Au printemps 2018, une fois ces nouveaux apprentissages terminés, Sébastien Piguet est engagé à 30% pour son stage AI chez Aquama, une société qui fabrique des désinfectants et détergents par hydrolyse écologique et pour laquelle il avait déjà effectué des mandats avant de devenir malvoyant. Le CPHV l’accompagne dans le stage et lui obtient des cours de locomotion pour qu’il puisse apprendre le trajet jusqu’à son lieu de travail et savoir quel est le moyen de transports publics l’amenant au bureau de la manière la plus sécurisée possible. Une spécialiste en basse vision explique aussi à son employeur quels sont les comportements de base à adopter avec une personne malvoyante sur son lieu de travail. Les bureaux étant déjà assez contrastés, il n’y a de ce côté-là aucun aménagement spécifique à prévoir.
Même si l’employeur de Sébastien Piguet était déjà au courant de ses problèmes de vue et qu’il n’y avait donc pas de réel besoin de lui expliquer sa malvoyance, il s’attache par contre à sensibiliser ses collègues, systématiquement lorsqu’une nouvelle personne est engagée, mais aussi parfois en piqûre de rappel pour éviter que des obstacles ne se retrouvent sur son chemin au bureau.
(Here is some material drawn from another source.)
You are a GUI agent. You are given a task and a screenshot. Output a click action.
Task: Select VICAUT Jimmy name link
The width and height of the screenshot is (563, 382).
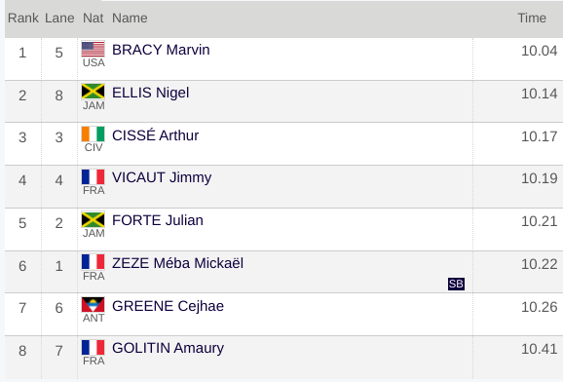pos(162,178)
Ses collègues ont jusqu’ici toujours bien réagi et ne sont généralement pas surpris, car son patron informe en amont les candidats passant un entretien d’embauche qu’une personne malvoyante travaille dans la société. « Mes collègues sont très à l’écoute », dit-il. « Je peux compter sur eux pour m’accompagner par exemple à midi pour m’acheter quelque chose à manger ou pour passer me prendre chez moi pour m’amener au bureau ».
Aujourd’hui, Monsieur Piguet affirme faire concrètement le même travail qu’avant, mais différemment. Il fait certes moins de choses techniques et de développement de logiciels, mais il a désormais d’autres cordes à son arc et s’occupe par exemple de l’encadrement d’un apprenti. « Je dois réinventer mon métier », conclut-il.